En l'espèce il n'est pas contesté que la société Auriac est une filiale du groupe France Frais qui possède 107 filiales qui sont des sociétés de distribution locale notamment des produits de la coopérative agricole les Maîtres Laitier du Cotentin, toutes liées par l'exploitation d'un même savoir-faire de distribution essentiellement de produits frais, sous des marques communes.
Si la société Auriac justifie aux débats des réponses qui lui ont été adressées entre le 4 et le 10 janvier 2017 par 28 sociétés interrogées, elle ne justifie pas avoir sollicité la totalité des entreprises du groupe France Frais. En outre elle ne produit pas le courrier qui a été adressé à ces sociétés, sa pièce n°4 intitulée « courriel de recherche de reclassement du 4 janvier 2017 » étant en réalité un courriel adressé à Madame [G] lui indiquant la liste des personnes à qui elle doit envoyer ledit courrier. Il n'est donc pas établi que le courrier adressé comprenait des informations précises sur la situation de M. [E] et les postes sur lesquels pouvait être envisagé son reclassement.
Il en résulte que la société Auriac n'a pas effectué une recherche sérieuse et loyale de reclassement, M. [E] est donc fondé à solliciter une indemnité égale au montant de l'indemnité de préavis soit 3 003,66 € bruts outre la somme de 300,37 € bruts au titre des congés payés.
Sur les autres demandes :
Il sera fait droit à la demande de délivrance des bulletins de paie et une attestation pôle emploi conformes au présent arrêt sans que cette condamnation ne soit assortie d'une astreinte.

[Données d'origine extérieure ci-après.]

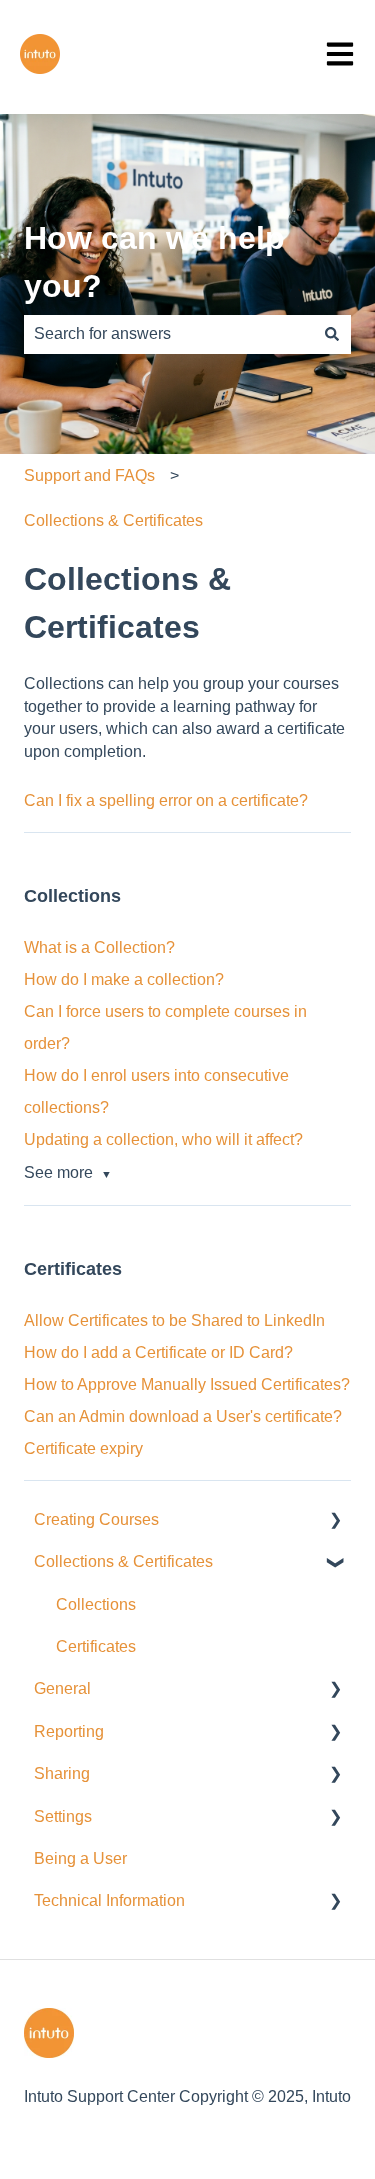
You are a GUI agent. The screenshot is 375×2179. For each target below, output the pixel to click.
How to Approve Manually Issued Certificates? (187, 1384)
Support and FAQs (89, 475)
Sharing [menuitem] (62, 1773)
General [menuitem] (62, 1688)
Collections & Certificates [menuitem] (123, 1561)
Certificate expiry (83, 1448)
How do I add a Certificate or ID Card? (158, 1352)
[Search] (332, 334)
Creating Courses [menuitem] (96, 1519)
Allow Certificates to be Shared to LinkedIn (174, 1320)
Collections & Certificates (113, 520)
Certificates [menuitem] (96, 1646)
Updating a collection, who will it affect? (163, 1139)
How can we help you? (154, 262)
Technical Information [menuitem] (109, 1900)
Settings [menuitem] (63, 1816)
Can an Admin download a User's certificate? (183, 1416)
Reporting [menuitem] (69, 1731)
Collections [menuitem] (96, 1604)
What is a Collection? (99, 947)
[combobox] (168, 334)
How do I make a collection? (124, 979)
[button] (335, 1521)
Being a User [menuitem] (80, 1858)
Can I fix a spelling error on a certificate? (166, 800)
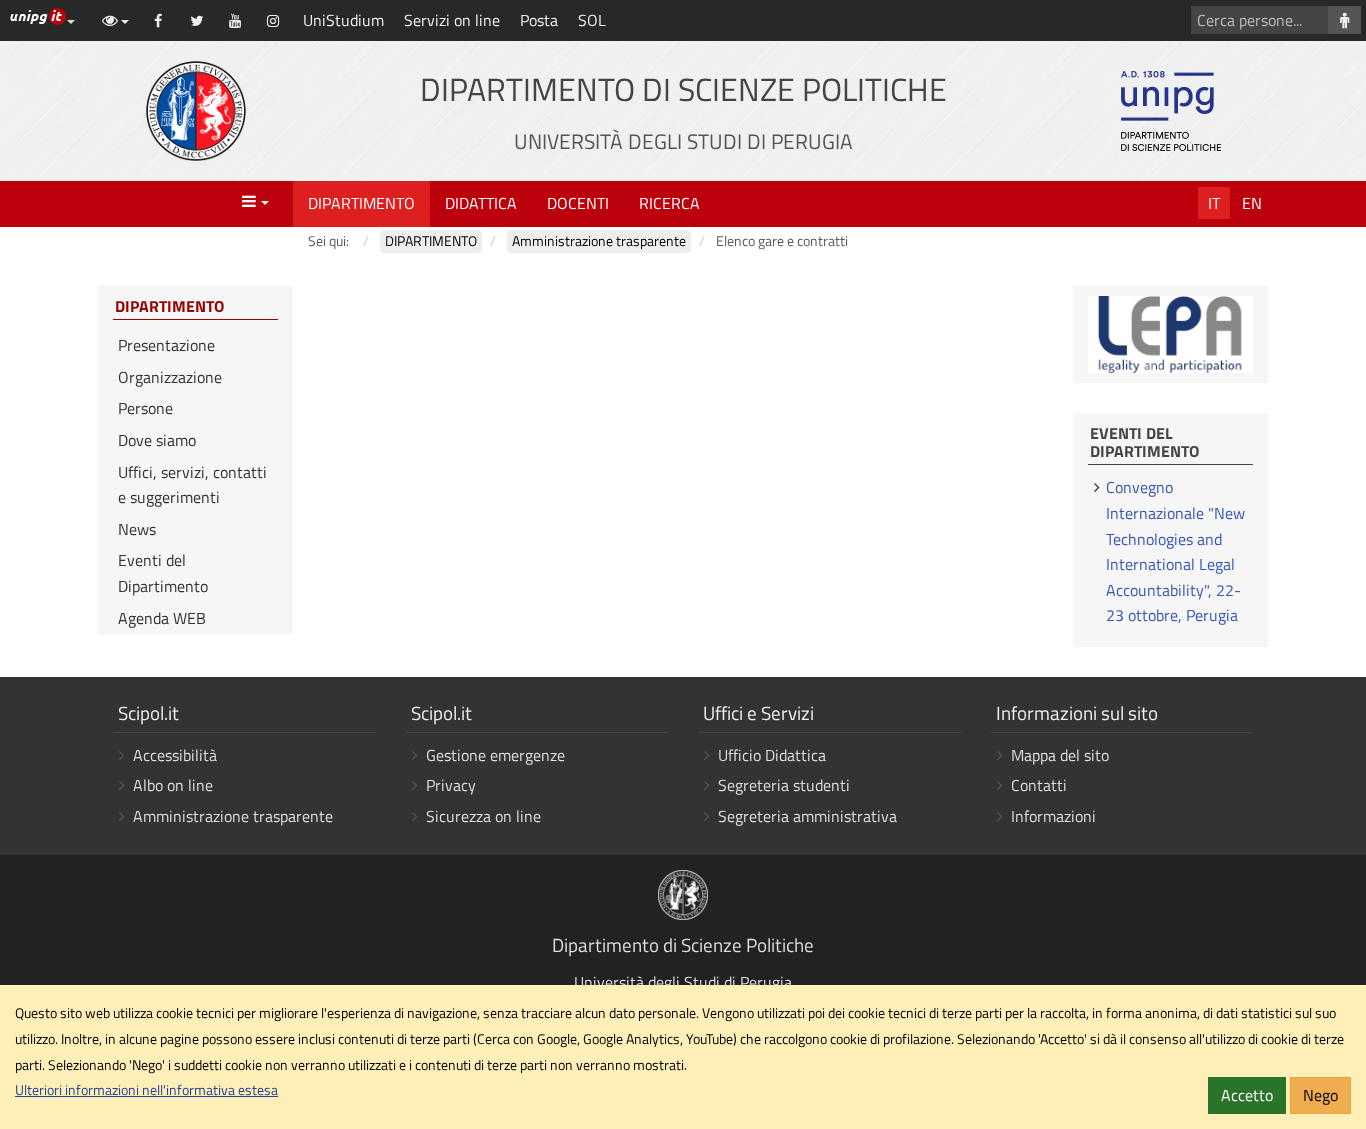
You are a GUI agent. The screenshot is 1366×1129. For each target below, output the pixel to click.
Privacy (451, 785)
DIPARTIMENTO (361, 203)
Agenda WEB (162, 618)
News (137, 529)
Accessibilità (175, 755)
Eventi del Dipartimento (163, 573)
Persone (145, 408)
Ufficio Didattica (772, 755)
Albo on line (173, 785)
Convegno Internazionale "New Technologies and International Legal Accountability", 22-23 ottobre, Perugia (1175, 551)
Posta (539, 20)
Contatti (1039, 785)
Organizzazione (170, 377)
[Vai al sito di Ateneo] (196, 111)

Il sera de même fait droit à la demande de régularisation de la situation de M. [E] auprès des organismes sociaux compétents.
La société Auriac qui succombe sera tenue aux dépens de première instance et d'appel et condamnée en équité à verser à M. [E] la somme de 2 000 € sur le fondement de l'article 700 du code de procédure civile.
PAR CES MOTIFS :
La cour :
Infirme le jugement rendu par le conseil des prud'hommes de Sète le 15 avril 2019 en toutes ses dispositions ;
Statuant à nouveau ;
Juge que le licenciement de M. [E] est dépourvu de cause réelle et sérieuse ;
Condamne la société Auriac à verser à M. [E] les sommes suivantes :
- 12 000 € nets à titre de dommages-intérêts pour licenciement sans cause réelle et sérieuse .
- 3 003,66 € brut à titre d'indemnité compensatrice de préavis outre la somme de 300,37 € bruts à titre de congés payés y afférents ;
Ordonne à la société Auriac de lui délivrer les bulletins de paie et une attestation pôle emploi conformes ;
Ordonne à la société Auriac de régulariser la situation de M. [E] auprès des organismes sociaux compétents ;
Condamne la société Auriac à verser à M. [E] la somme de 2 000 € sur le fondement de l'article 700 du code de procédure civile ;
Condamne la société Auriac aux dépens de première instance et d'appel.